Let the debate formally begin.
Proposed regulations (PDF) from the Accreditation Council for Graduate Medical Education (ACGME) that limit first-year residents to 16 hours of duty will be seen either as an awakening or an abomination to educational leaders, according to the incoming president of the Association of Program Directors in Internal Medicine (APDIM).
“The draft … will be welcomed by programs wishing to manage fatigue and will be seen as a threat by programs who have not yet accepted the need to reform graduate medical education,” says Ethan Fried, who takes over as APDIM president July 1.
The new changes come as no shock to academic hospitalists who have been waiting for the prescribed five-year update to the landmark 2003 duty-hour standards, especially after the recommendations published in the Institute of Medicine’s 2008 report “Resident Duty Hours: Enhancing Sleep, Supervision and Safety.” If approved, the new regulations will likely take effect in July 2011.

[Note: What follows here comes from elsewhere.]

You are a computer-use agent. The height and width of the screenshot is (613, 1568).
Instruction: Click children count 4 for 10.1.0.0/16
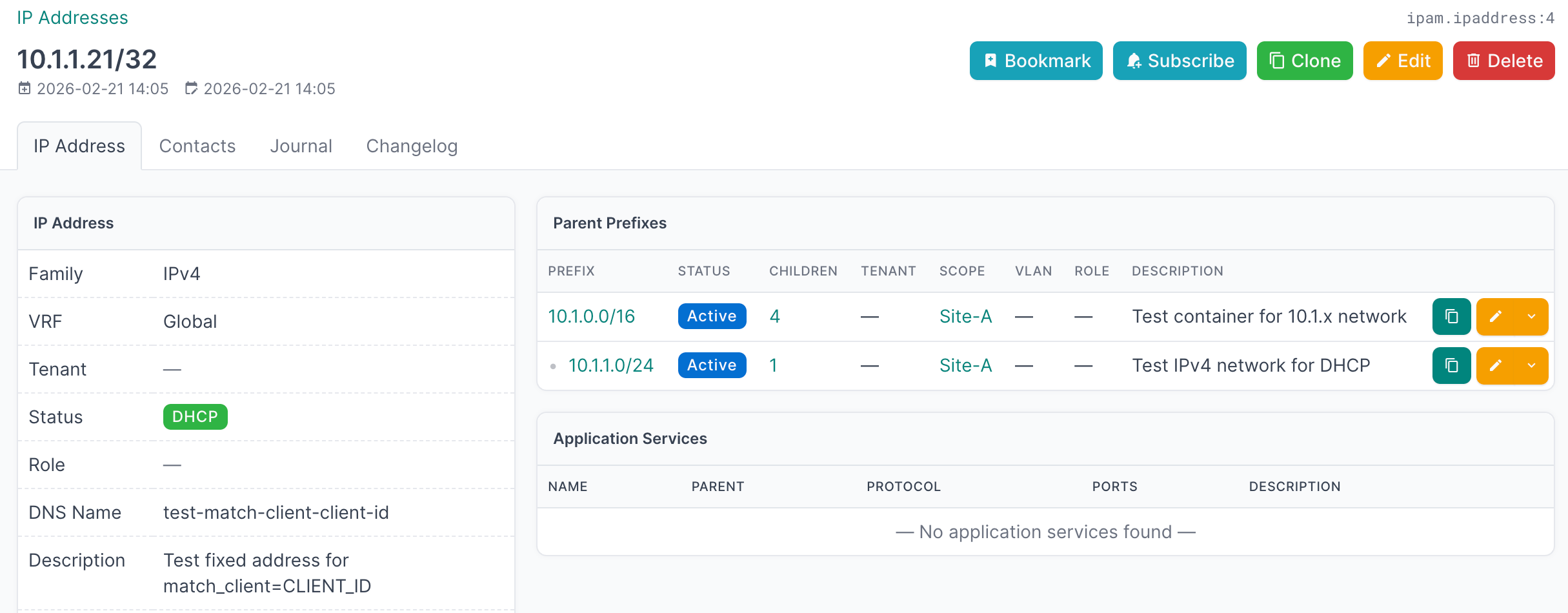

The data points of the rules will be debated thoroughly between now and then, but Dr. Fried views the recommendations as more than just tweaks to the existing infrastructure governing residency programs. He sees the suggestions as a sea change, particularly allowances for added duty time for second- and third-year residents, as well as situational exceptions that allow residents to work longer to ensure continuity of care.
“The draft turns the old concept of professionalism 180 degrees by telling residents that sleep deprivation is no longer a lifestyle choice,” adds Dr. Fried, MD, MS, FACP, assistant professor of clinical medicine at Columbia University, vice chair for education in the Department of Medicine and director of Graduate Medical Education at St. Luke’s-Roosevelt in New York City. “Residents must explicitly believe that it is their personal responsibility to work rested and free of fatigue in most cases. Furthermore, the draft makes explicit the rare but real situation in which the care of an individual patient supersedes the duty hour restrictions.”
In an editorial, members of the ACGME Duty Hour Task Force also argue that their recommendations should be viewed as more than a singular recommendation on how many hours young doctors can work (10.1056/NEJMsb1005800).
“Although much of the debate has focused on establishing appropriate limits on resident hours,” the authors wrote, “the task force recognized that ensuring patient safety and providing an excellent teaching environment entail more than setting these limits.”